RECORD EXCERPTS:

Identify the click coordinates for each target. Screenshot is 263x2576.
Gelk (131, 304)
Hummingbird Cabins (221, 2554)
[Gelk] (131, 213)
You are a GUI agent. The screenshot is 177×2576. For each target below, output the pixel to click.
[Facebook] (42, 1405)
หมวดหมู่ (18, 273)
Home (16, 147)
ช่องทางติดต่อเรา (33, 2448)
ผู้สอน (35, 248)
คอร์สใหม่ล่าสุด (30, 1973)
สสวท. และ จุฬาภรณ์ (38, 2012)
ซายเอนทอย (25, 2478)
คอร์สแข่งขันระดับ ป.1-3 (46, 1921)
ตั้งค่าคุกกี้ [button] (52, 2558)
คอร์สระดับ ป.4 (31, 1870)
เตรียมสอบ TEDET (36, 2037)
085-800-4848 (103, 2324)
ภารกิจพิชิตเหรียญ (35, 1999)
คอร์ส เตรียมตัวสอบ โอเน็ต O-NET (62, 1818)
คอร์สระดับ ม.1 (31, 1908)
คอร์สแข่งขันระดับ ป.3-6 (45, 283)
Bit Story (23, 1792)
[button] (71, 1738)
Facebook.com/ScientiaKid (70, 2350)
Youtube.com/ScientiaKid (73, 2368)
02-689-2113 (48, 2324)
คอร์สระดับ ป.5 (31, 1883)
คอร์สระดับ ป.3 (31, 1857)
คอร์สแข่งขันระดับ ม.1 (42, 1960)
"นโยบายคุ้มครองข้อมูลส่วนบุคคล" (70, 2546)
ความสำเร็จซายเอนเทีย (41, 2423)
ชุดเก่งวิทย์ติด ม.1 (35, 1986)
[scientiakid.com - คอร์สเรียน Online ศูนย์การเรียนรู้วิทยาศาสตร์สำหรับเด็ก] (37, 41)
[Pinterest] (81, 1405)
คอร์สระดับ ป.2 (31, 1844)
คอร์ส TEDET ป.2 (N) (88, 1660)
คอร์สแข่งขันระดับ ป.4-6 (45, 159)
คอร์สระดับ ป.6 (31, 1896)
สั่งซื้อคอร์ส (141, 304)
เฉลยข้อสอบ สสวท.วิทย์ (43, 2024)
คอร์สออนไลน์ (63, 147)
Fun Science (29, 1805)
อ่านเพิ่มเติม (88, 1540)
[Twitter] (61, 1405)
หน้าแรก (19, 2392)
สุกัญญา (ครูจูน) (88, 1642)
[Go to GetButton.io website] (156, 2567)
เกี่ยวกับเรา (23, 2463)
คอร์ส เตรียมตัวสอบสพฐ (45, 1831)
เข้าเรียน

WORK TASK: Only a verbatim transcription of the lines from the one containing "Youtube.com/ScientiaKid (73, 2368)" through the last line of the records counts as the answer.

RESPONSE BOX:
Youtube.com/ScientiaKid (73, 2368)
02-689-2113 (48, 2324)
คอร์สระดับ ป.5 (31, 1883)
คอร์สระดับ ป.3 (31, 1857)
คอร์สแข่งขันระดับ ม.1 (42, 1960)
"นโยบายคุ้มครองข้อมูลส่วนบุคคล" (70, 2546)
ความสำเร็จซายเอนเทีย (41, 2423)
ชุดเก่งวิทย์ติด ม.1 (35, 1986)
[scientiakid.com - คอร์สเรียน Online ศูนย์การเรียนรู้วิทยาศาสตร์สำหรับเด็ก] (37, 41)
[Pinterest] (81, 1405)
คอร์สระดับ ป.2 (31, 1844)
คอร์ส TEDET ป.2 (N) (88, 1660)
คอร์สแข่งขันระดับ ป.4-6 (45, 159)
คอร์สระดับ ป.6 (31, 1896)
สั่งซื้อคอร์ส (141, 304)
เฉลยข้อสอบ สสวท.วิทย์ (43, 2024)
คอร์สออนไลน์ (63, 147)
Fun Science (29, 1805)
อ่านเพิ่มเติม (88, 1540)
[Twitter] (61, 1405)
หน้าแรก (19, 2392)
สุกัญญา (ครูจูน) (88, 1642)
[Go to GetButton.io website] (156, 2567)
เกี่ยวกับเรา (23, 2463)
คอร์ส เตรียมตัวสอบสพฐ (45, 1831)
เข้าเรียน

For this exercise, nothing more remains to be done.